In advance of the Acton Institute’s conference, “Free Enterprise, Poverty, and the Financial Crisis,” which will be held Thursday, Dec. 3, in Rome, the Zenit news agency interviews Dr. Samuel Gregg, Director of Research.
Recipe for Ending Poverty: Think, Then Act
Scholar Laments Lack of Reflection in Tackling Issue
ROME, NOV. 30, 2009 (Zenit.org).- The recipe for alleviating poverty is not a secret, and yet much of the work being done to help the world’s poor is misdirected, according to one expert on the matter.
Samuel Gregg, director of research at the Acton Institute, said this to ZENIT when he was discussing a conference on “Free Enterprise, Poverty, and the Financial Crisis.” The conference will be hosted Thursday by the Pontifical University of the Holy Cross.
Gregg observed there is plenty of talk about global poverty and yet, he said, it is “striking how much of the conversation is very unreflective.”
“For decades, for example, we’ve been told that foreign aid and other forms of redistribution is the answer to poverty,” he explained. “Yet the evidence is rather conclusive that this is not true and these methods don’t produce systemic change. […] Another problem is that a great deal of development economics is underpinned by deeply materialistic ideologies and deformed anthropologies of man. But we know that diminishing poverty is only partly an economic and material question. It has moral, spiritual, legal, cultural, and institutional dimensions.
“The irony, of course, is that we already know the secrets to poverty alleviation. One of the most important of these is that you can’t alleviate poverty without creating wealth in the first place and we know that wealth-creation will happen in some cultural and institutional settings but not in others.”
In this regard, the scholar contended that business, commerce, and entrepreneurs have indispensable roles to play: “Not only through being generous, but also by focusing upon what they know how to do — which is to create wealth — and by alerting others to the conditions that enable business to create wealth, employment and better living standards for all.”
But Catholics, too, he said, are key to the discussion.
Gregg noted that the Church’s universality gives it a particular richness in addressing the theme: “It can bring together people from very different backgrounds, experiences, and nationalities, and yet discuss a complex issue like poverty from the standpoint of a shared and rich vision of the human person.”
Furthermore, he proposed, “Catholics can often bring an understanding of certain key elements to poverty-alleviation that is often richer than, for example, ideas articulated by convinced secularists. If you’re a true materialist, then it’s very hard to speak about commerce and entrepreneurship in more than utilitarian terms. Ultimately, utilitarianism — whatever its form — is an incoherent philosophical position.
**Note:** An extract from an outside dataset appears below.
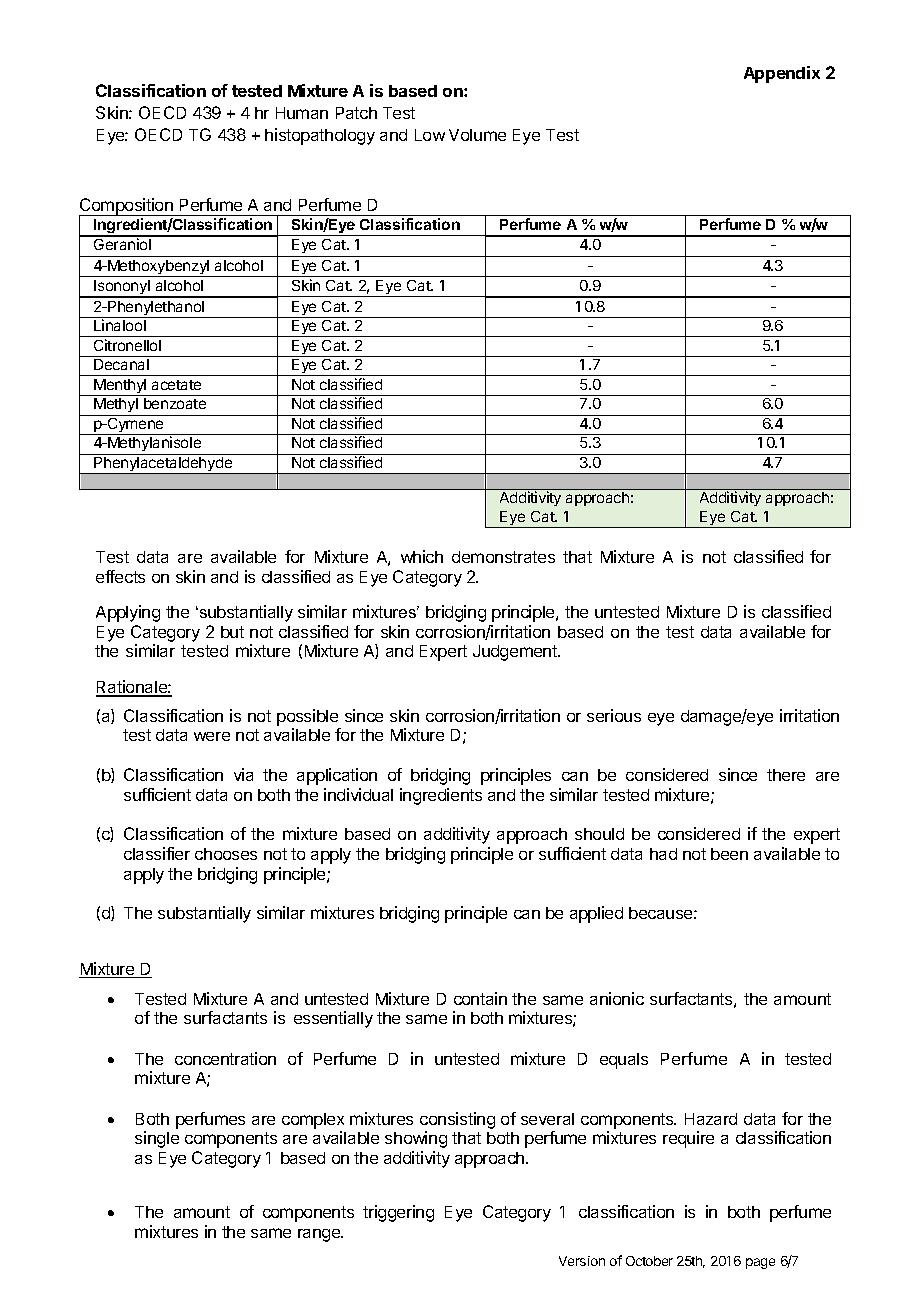 This screenshot has width=924, height=1307. Describe the element at coordinates (430, 135) in the screenshot. I see `Low` at that location.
The Church, however, can point to the same realities and underline the fact that vital engines of wealth-creation such as entrepreneurship and trade won’t work unless they are permeated by certain virtues.”
And in this vein, Gregg contended the main obstacles to poverty alleviation are not foremost economic.
“At the root of flawed economic systems are flawed visions of the human person, which in turn translate into cultures and institutions that help perpetuate poverty,” he said. “If you think that the primary key to change is to change economic structures, then you’re not that different from Karl Marx when it comes to how you believe societal development occurs — and Marx was terribly wrong about almost everything.”
There are economic factors, he acknowledged, such as “protectionist policies, collectivist economic structures, punitive taxation levels, as well as an absence of incentives for people to be entrepreneurial and competitive.”
But he suggested that “perhaps the most important contribution that Catholics can make to the poverty-alleviation debate is to focus attention upon the extra-economic causes of poverty.”
One step in this direction is examining proposals “from the standpoint of what faith and reason tell us to be the truth about human beings,” the scholar proposed.
“I can think of few better methods for identifying policies that are likely to fail,” he said. “A policy that downplays the reality of human sin, for example, is likely to embody utopian tendencies. A policy that ignores the fact that the greatest human resources is man himself and his gift of reason is likely to focus excessively on redistribution issues, or, even worse, embrace the anti-human population-control ideology that the Catholic Church has fought so valiantly against.”